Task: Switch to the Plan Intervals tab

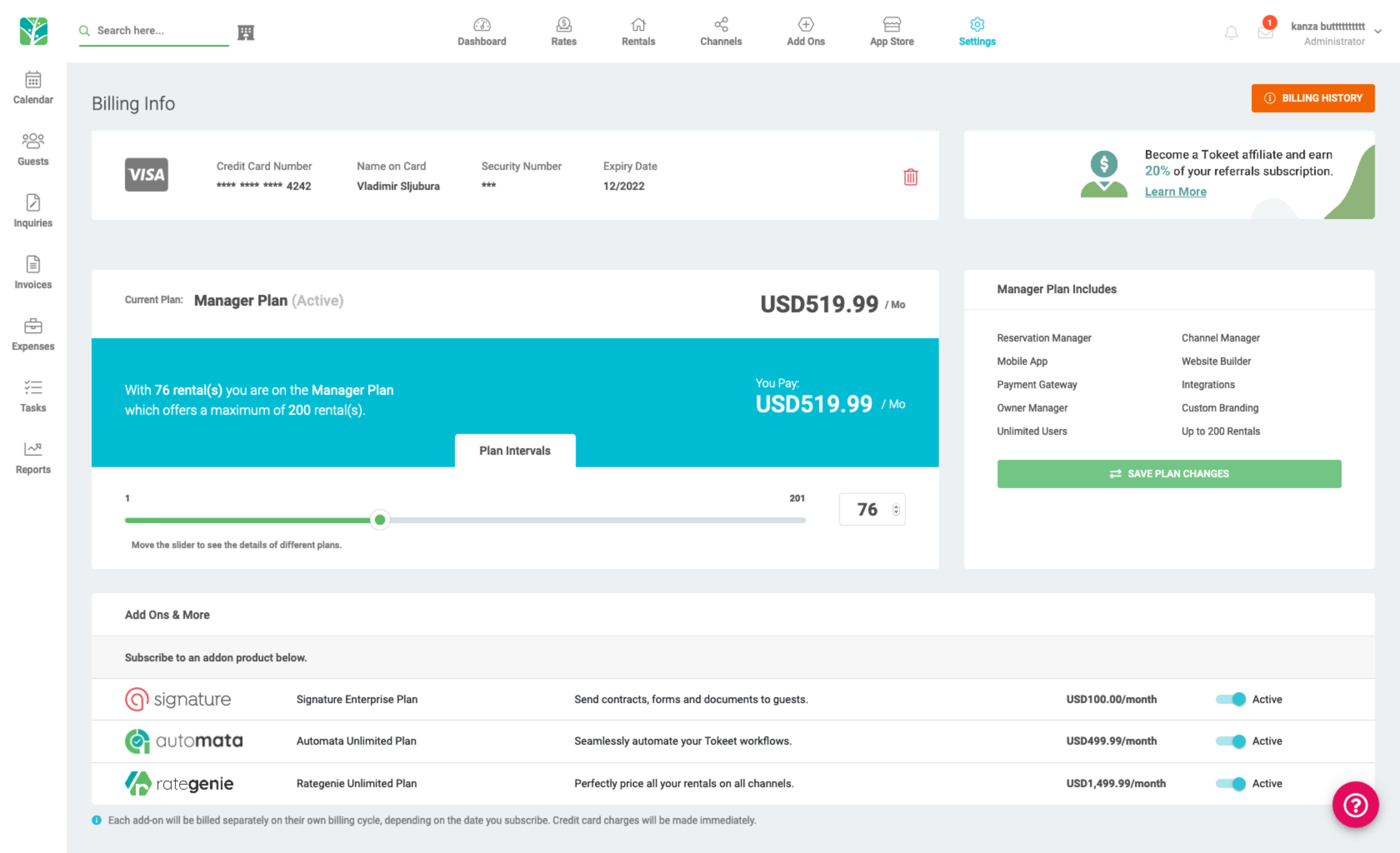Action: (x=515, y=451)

--

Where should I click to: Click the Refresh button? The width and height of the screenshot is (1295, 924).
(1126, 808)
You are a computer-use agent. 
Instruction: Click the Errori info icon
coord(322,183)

==

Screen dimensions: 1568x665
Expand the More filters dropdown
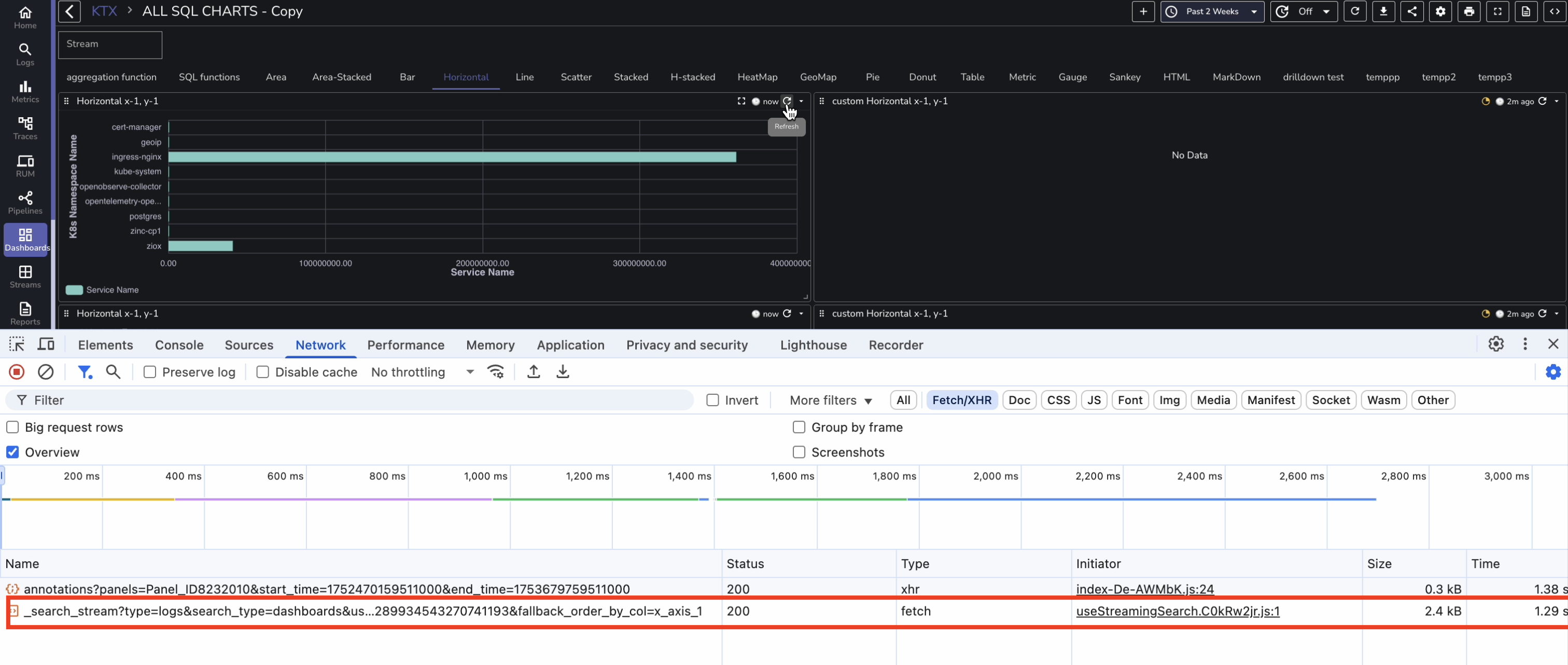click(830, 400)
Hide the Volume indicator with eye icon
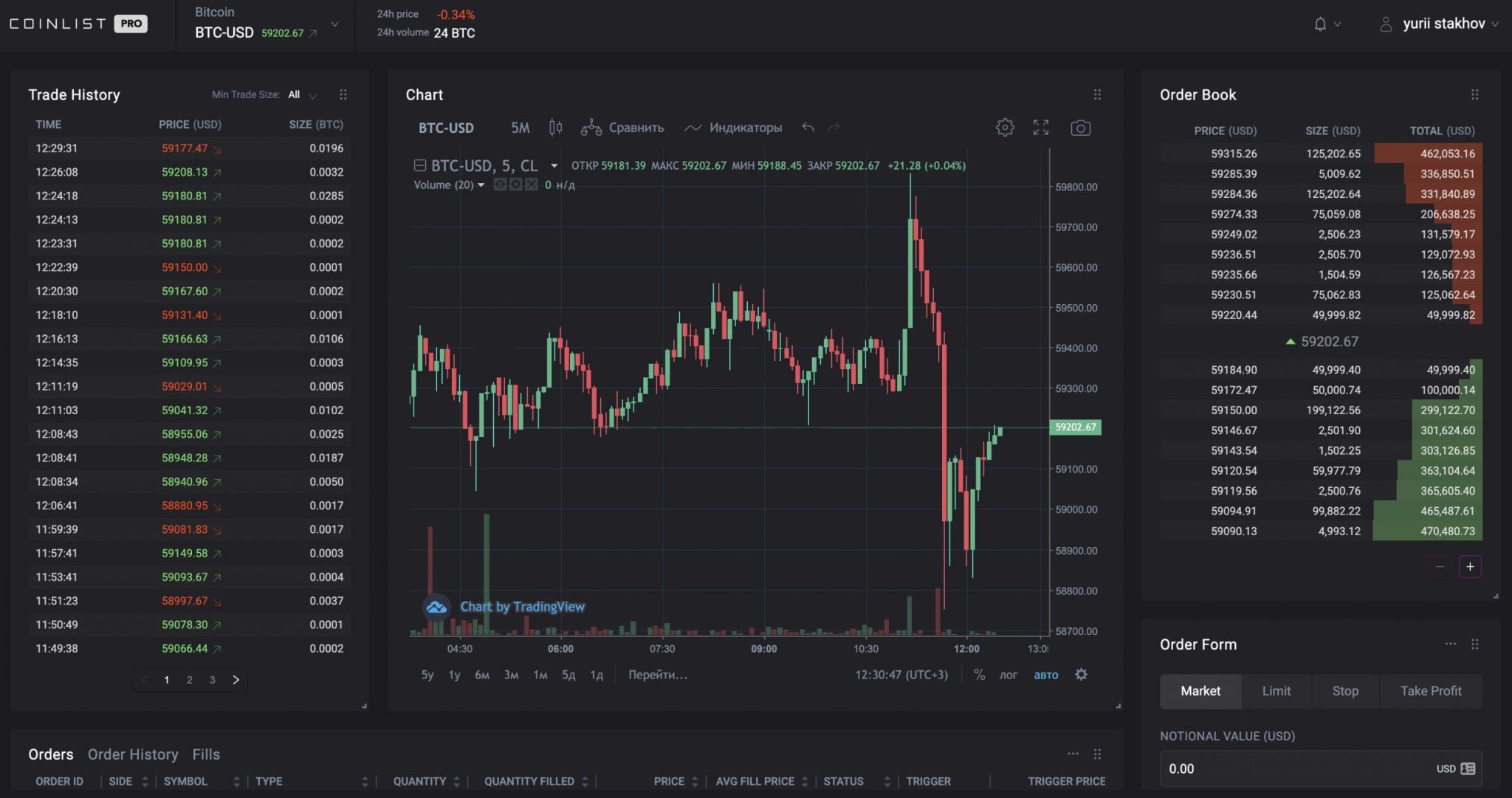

Exercise: Above are the records. Copy word for word only their lines from the one holding "Screen dimensions: 1568x665" through the one holding "Hide the Volume indicator with eye icon", both included, and skip the images.

Solution to this problem:
Screen dimensions: 1568x665
Expand the More filters dropdown
click(830, 400)
Hide the Volume indicator with eye icon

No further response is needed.